** Begin **

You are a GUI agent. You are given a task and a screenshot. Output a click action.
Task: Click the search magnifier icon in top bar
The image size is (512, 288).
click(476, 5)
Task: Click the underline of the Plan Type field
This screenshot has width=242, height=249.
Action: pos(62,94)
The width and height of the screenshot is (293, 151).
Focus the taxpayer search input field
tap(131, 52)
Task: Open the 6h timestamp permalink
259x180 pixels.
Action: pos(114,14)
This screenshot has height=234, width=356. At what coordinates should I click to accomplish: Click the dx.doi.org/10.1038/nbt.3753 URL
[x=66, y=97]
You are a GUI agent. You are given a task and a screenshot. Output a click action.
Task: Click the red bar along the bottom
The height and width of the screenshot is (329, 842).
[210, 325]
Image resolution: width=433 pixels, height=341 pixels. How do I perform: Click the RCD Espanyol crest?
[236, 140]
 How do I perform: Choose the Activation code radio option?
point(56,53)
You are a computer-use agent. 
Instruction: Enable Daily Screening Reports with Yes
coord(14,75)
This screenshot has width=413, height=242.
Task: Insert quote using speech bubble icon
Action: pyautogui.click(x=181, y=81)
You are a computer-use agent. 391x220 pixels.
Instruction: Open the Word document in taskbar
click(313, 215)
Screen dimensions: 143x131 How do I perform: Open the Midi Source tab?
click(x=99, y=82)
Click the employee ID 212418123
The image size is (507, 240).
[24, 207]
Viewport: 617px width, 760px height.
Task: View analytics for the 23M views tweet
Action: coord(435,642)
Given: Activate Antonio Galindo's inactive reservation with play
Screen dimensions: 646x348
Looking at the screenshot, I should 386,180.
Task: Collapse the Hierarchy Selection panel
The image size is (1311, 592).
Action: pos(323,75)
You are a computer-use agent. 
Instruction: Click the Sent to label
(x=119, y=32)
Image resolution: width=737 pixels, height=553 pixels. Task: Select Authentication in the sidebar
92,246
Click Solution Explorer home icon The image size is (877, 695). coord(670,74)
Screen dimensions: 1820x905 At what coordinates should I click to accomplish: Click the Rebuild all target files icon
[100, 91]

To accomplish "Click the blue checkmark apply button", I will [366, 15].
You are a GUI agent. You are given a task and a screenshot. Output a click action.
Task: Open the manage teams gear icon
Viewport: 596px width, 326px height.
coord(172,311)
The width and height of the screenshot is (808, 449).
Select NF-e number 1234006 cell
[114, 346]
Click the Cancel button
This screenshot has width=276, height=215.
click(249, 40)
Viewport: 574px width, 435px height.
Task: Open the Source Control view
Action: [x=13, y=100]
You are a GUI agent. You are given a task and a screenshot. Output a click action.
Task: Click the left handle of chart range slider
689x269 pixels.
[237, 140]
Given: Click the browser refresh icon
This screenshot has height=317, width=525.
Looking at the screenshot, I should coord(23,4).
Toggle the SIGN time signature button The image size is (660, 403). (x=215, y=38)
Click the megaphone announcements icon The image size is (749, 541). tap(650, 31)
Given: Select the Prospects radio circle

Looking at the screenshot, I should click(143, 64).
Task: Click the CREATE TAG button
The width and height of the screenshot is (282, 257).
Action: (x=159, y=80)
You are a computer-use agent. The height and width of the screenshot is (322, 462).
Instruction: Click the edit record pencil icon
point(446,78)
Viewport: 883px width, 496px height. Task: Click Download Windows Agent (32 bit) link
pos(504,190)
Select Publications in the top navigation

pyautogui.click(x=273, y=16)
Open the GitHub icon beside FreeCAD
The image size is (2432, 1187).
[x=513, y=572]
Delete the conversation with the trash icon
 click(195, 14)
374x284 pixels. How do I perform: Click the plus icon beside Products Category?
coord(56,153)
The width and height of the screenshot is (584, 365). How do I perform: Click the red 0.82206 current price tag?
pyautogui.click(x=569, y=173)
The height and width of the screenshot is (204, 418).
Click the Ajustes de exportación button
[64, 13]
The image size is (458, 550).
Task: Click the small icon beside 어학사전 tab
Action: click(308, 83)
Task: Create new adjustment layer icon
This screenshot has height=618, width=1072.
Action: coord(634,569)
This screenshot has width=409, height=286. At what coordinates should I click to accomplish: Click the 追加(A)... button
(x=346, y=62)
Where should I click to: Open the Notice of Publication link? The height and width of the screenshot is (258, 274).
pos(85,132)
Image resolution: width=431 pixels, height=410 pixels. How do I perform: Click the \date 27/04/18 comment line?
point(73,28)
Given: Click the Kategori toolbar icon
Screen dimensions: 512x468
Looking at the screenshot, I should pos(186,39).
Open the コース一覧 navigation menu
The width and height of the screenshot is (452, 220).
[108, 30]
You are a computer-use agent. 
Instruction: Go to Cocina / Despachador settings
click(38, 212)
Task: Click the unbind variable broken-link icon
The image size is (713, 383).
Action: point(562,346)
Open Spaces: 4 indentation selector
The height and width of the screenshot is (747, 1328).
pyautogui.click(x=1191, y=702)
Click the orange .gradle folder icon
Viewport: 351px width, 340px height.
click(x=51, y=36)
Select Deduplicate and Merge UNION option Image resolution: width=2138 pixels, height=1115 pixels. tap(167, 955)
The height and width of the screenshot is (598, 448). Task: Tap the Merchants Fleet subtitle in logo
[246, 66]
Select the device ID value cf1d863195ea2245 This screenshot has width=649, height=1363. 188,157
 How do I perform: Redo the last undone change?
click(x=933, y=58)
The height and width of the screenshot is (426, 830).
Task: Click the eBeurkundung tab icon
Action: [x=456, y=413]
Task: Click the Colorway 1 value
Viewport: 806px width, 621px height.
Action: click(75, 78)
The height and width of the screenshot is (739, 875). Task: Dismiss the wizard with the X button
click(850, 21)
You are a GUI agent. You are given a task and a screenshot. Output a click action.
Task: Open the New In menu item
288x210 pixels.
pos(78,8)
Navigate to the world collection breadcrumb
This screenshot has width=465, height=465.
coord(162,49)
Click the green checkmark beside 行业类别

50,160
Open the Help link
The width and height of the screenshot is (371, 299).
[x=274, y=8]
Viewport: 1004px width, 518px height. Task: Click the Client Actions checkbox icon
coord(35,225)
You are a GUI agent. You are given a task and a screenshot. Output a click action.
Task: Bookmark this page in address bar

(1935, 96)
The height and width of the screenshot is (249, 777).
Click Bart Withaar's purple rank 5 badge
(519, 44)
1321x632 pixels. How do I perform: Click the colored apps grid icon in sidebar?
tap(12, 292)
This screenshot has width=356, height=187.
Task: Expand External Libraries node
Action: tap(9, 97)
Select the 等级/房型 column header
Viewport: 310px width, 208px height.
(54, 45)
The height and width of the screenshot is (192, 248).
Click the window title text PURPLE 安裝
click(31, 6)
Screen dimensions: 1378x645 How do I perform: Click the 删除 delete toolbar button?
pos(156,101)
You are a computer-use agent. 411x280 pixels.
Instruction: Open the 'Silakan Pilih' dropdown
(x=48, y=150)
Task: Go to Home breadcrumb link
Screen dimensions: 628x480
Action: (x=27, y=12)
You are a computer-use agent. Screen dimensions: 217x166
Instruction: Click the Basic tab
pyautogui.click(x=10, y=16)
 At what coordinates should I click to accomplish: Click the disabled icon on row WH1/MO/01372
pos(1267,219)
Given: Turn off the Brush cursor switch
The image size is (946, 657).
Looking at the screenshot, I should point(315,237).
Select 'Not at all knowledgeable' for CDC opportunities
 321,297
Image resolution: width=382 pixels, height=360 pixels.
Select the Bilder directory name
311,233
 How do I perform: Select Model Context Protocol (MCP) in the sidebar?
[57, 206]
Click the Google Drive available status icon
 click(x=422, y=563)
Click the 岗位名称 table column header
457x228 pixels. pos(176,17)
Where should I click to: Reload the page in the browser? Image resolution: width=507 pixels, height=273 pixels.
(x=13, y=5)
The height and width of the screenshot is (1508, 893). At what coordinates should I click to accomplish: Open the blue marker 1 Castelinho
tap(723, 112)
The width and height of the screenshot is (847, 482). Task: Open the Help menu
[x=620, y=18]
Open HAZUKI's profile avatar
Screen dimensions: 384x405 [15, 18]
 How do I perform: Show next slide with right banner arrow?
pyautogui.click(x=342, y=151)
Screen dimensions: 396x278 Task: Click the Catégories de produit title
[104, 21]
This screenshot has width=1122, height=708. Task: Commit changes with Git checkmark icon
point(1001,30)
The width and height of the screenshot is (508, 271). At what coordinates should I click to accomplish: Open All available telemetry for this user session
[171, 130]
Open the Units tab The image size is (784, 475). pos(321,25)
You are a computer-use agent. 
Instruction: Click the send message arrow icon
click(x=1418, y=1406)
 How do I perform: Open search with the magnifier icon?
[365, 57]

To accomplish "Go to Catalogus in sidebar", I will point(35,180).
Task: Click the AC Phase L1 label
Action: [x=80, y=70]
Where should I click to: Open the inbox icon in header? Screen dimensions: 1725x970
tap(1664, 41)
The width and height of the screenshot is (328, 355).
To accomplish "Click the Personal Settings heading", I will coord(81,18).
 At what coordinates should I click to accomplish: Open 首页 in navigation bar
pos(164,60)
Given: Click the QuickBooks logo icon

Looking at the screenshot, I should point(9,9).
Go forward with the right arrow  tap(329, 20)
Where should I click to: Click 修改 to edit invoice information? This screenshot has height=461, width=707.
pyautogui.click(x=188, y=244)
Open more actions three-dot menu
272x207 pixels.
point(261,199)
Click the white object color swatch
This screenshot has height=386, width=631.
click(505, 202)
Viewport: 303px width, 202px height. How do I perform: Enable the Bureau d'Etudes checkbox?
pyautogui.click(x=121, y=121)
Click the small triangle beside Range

** End **

**Written instruction**
Copy the listing word for word, from its first line down to and including the line containing "Action: pos(114,14)".

**Response to the task**
You are a GUI agent. You are given a task and a screenshot. Output a click action.
Task: Click the search magnifier icon in top bar
The image size is (512, 288).
click(476, 5)
Task: Click the underline of the Plan Type field
This screenshot has width=242, height=249.
Action: pos(62,94)
The width and height of the screenshot is (293, 151).
Focus the taxpayer search input field
tap(131, 52)
Task: Open the 6h timestamp permalink
259x180 pixels.
Action: pos(114,14)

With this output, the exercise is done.